La formación animalista había presentado la denuncia al considerar que la actividad suponía un uso inadecuado de animales en un contexto festivo, con el agravante de estar orientada al público infantil. Desde Pacma se sostenía que este tipo de actos vulneran los principios básicos de protección y bienestar animal, independientemente de que se desarrollen bajo el amparo de celebraciones populares o tradiciones locales.
En una primera fase del procedimiento, tanto el Ayuntamiento de Castellar como diferentes instancias administrativas defendieron que la bueyada no podía calificarse como festejo taurino ni era susceptible de sanción, al no haberse utilizado reses de lidia. Esta interpretación inicial llevó a descartar, en un primer momento, la existencia de irregularidades en la organización del evento.
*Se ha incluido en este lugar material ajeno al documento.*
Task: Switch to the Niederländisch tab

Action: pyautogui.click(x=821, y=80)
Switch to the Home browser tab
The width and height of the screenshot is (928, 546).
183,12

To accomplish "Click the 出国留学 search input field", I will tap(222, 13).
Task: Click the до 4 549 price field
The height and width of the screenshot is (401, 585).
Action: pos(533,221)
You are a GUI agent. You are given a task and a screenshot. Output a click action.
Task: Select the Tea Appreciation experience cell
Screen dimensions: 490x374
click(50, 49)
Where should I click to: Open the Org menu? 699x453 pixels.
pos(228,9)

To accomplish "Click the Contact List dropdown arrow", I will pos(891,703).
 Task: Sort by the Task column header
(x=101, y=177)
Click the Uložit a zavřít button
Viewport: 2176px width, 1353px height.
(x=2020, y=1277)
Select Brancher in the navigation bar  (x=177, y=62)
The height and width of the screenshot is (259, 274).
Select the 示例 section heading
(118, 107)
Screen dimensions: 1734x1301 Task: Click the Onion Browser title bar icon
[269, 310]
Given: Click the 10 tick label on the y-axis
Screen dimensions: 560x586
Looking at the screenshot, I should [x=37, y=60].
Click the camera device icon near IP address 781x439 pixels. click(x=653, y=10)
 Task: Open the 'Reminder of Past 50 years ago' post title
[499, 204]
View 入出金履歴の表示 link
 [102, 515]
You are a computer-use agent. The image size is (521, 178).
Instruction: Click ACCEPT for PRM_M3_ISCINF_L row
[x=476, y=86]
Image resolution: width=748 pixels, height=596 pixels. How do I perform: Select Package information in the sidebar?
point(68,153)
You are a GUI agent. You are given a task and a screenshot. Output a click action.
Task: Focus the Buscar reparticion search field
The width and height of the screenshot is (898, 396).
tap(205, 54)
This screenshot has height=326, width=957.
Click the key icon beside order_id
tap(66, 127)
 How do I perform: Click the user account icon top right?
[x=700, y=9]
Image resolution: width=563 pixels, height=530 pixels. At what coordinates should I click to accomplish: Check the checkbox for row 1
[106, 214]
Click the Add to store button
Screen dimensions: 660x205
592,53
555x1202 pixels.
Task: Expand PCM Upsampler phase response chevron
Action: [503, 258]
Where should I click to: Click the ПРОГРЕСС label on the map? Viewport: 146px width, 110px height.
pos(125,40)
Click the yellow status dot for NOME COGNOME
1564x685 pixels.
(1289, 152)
No obstante, la intervención posterior del Departamento de Sanidad Animal de la Delegación Territorial en Jaén, adscrito a la Consejería de Agricultura, Pesca, Agua y Desarrollo Rural, permitió una revisión técnica más exhaustiva de los hechos. El análisis concluyó que la actividad incumplió la normativa aplicable, lo que motivó la apertura del expediente sancionador y la correspondiente resolución administrativa.
Estrés para los animales
El informe técnico elaborado por este departamento subraya que la concentración de bueyes en vías públicas, rodeados de personas sin experiencia en el manejo de este tipo de animales, genera situaciones de estrés, incomodidad y molestias para los ejemplares. Estas circunstancias se consideran incompatibles con los principios de bienestar animal que deben regir cualquier actividad pública en la que se utilicen animales. Además, se constató que el Ayuntamiento no realizó la comunicación previa obligatoria a la autoridad competente.
Pacma ha señalado que esta resolución debería tener un efecto preventivo y disuasorio para otras administraciones locales. La organización advierte de que la celebración de actividades similares puede acarrear consecuencias legales, incluso cuando se presenten como actos lúdicos o tradicionales, y recalca la necesidad de que los ayuntamientos extremen el cumplimiento de la normativa vigente en materia de protección animal.